Seule paraît étrange la manière dont Joseph se comporte avec ses frères. S'il voulait leur donner une leçon ou les punir, qu'est-ce qui l'empêchait de le faire tout de suite? S'il leur avait tout pardonné, pourquoi ne pas se révéler à eux dès la première rencontre? Joseph a manifestement d'autres projets; il veut quelque chose de ses frères.
Soit obtenir quelque chose d'eux, soit leur expliquer quelque chose. «De front», bien sûr, expliquer ne servirait à rien: si les frères de Joseph avaient jusque-là vécu sans lui, sans se souvenir particulièrement de lui, cela veut dire qu'ils l'avaient très probablement simplement vendu comme esclave et oublié.

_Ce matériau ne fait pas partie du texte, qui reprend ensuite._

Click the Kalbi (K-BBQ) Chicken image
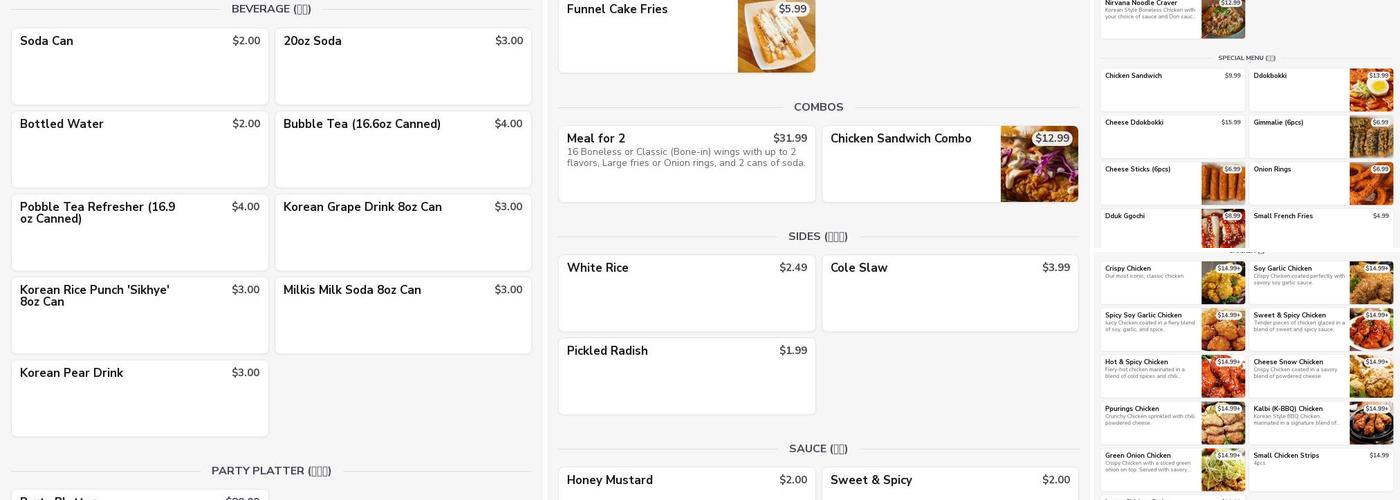This screenshot has height=500, width=1400. coord(1371,423)
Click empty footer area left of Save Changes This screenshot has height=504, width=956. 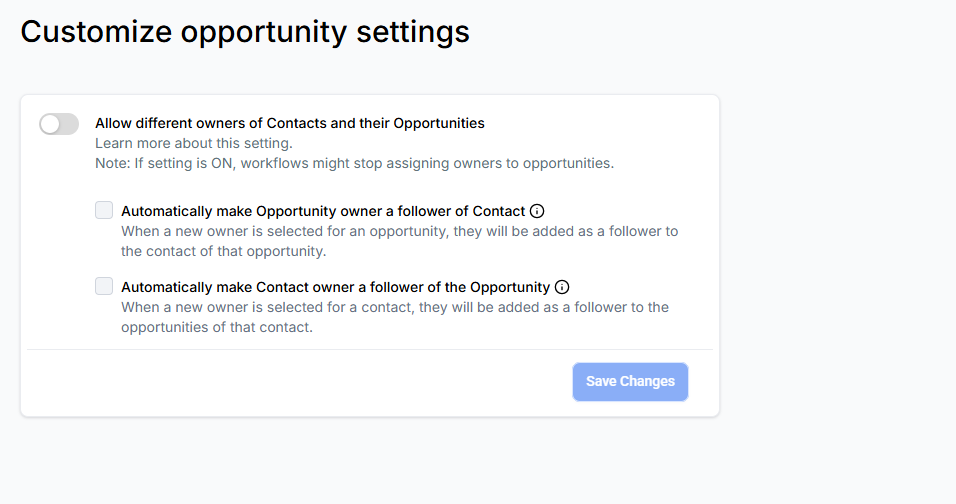point(300,382)
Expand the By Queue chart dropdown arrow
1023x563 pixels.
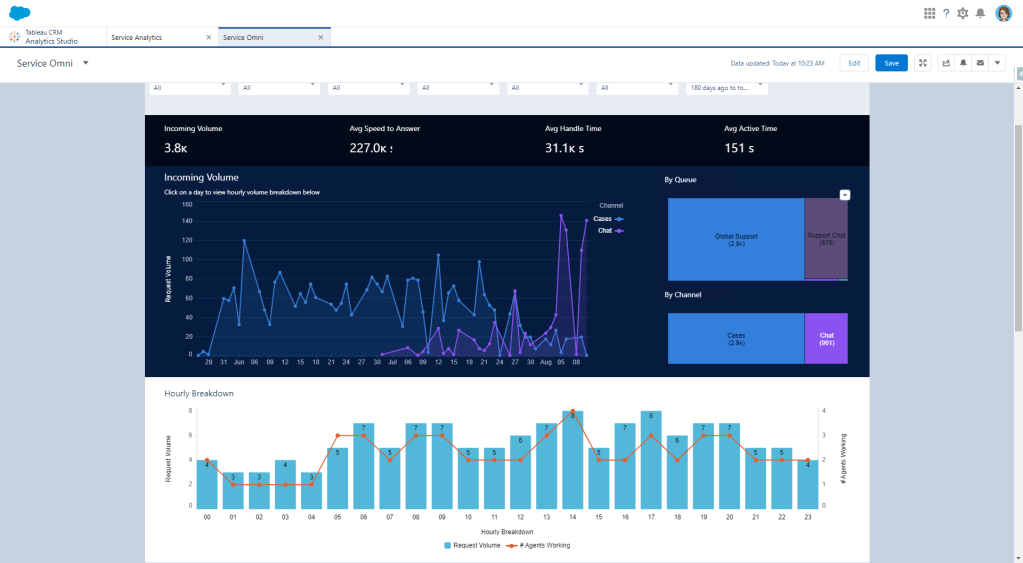(x=844, y=194)
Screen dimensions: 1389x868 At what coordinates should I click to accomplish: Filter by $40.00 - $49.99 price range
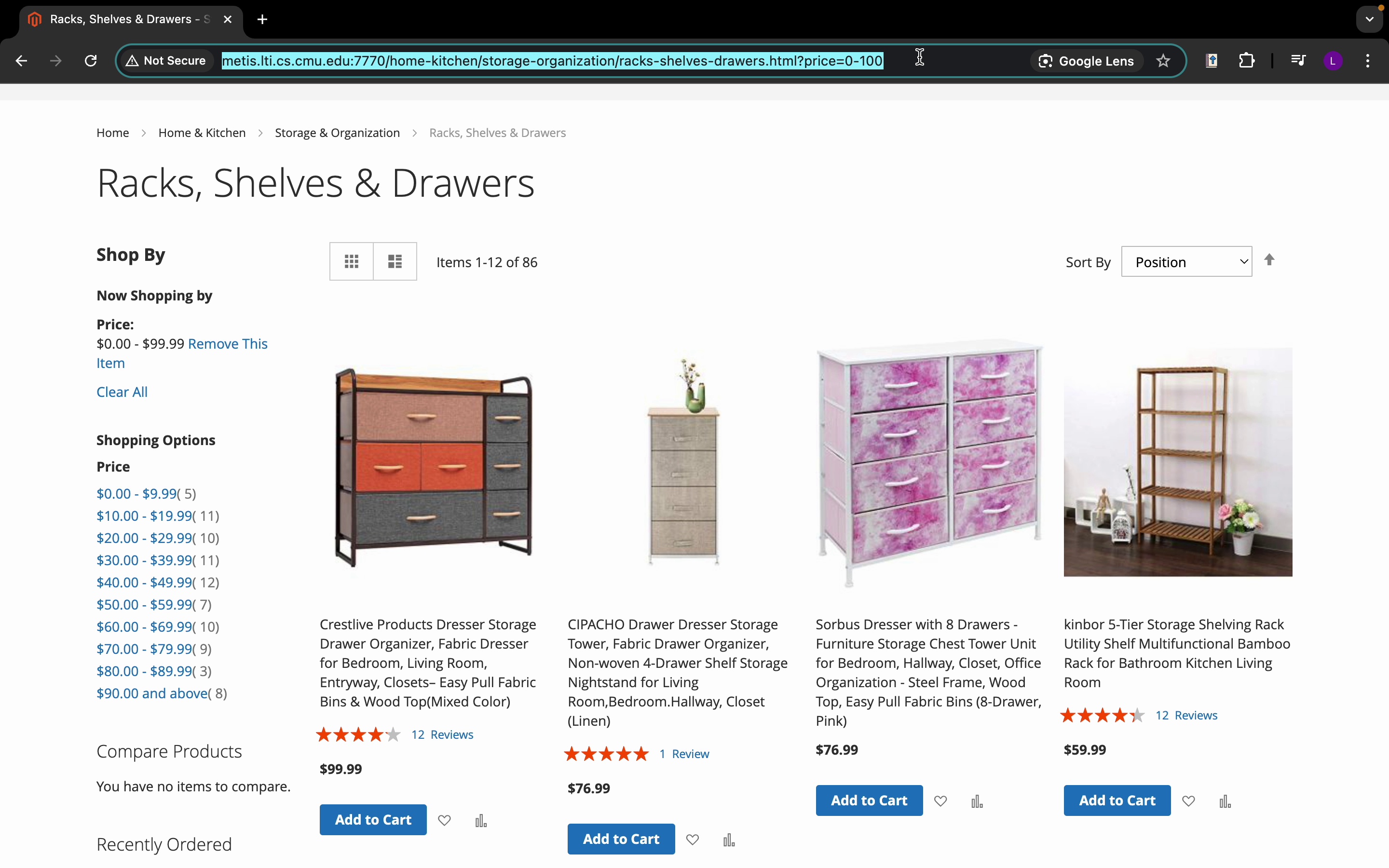click(x=144, y=582)
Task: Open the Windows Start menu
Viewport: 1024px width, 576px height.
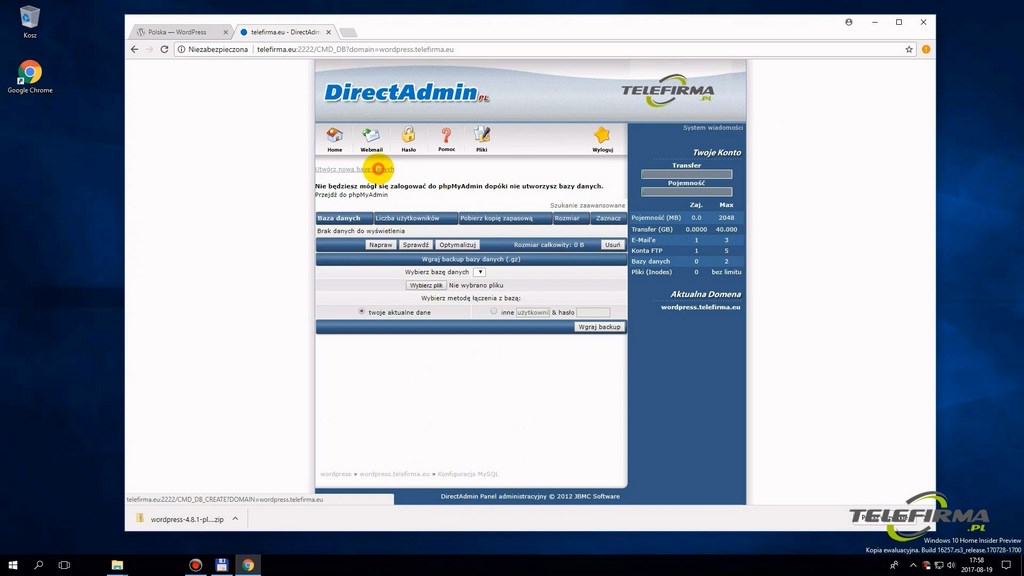Action: tap(13, 565)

Peut-être pas complètement oublié, mais certainement pas souvent rappelé. Joseph veut donc les forcer à se souvenir. Précisément à se souvenir, et non simplement à le voir dans tout l'éclat de sa position, dont aucun des frères restés au désert ne pouvait même rêver. Un tel nouveau Joseph, les frères l'auraient certainement reconnu, et ils auraient tout aussi certainement pris peur: maintenant, il pouvait fort bien leur rappeler tout cela, s'il le voulait. Mais Joseph voulait qu'ils se souviennent précisément de ce frère cadet d'autrefois, dont ils avaient tant voulu se débarrasser, qu'ils se souviennent de la manière dont ils l'avaient vendu comme esclave. Maintenant la situation avait changé: auparavant Joseph dépendait de ses frères, totalement et sans réserve, et maintenant eux dépendaient de lui de la même manière, totalement et sans réserve.
Ensuite, tout est simple: si vous n'êtes pas des espions, la prochaine fois amenez-moi votre plus jeune frère, et jusqu'à ce moment laissez un otage, pratique tout à fait ordinaire pour l'époque, à laquelle recouraient même des dirigeants très solides d'États très solides. Désormais, ils n'oublieront plus leur plus jeune frère, jamais. Mais ce n'est pas tout: il y a encore le pain reçu gratuitement. Pour que l'on comprenne: dans le monde, il n'arrive pas seulement du mal, mais aussi du bien, et l'homme peut choisir ce qui entrera dans le monde à travers lui. Ainsi Joseph donne à ses frères la première leçon, rude, mais absolument nécessaire.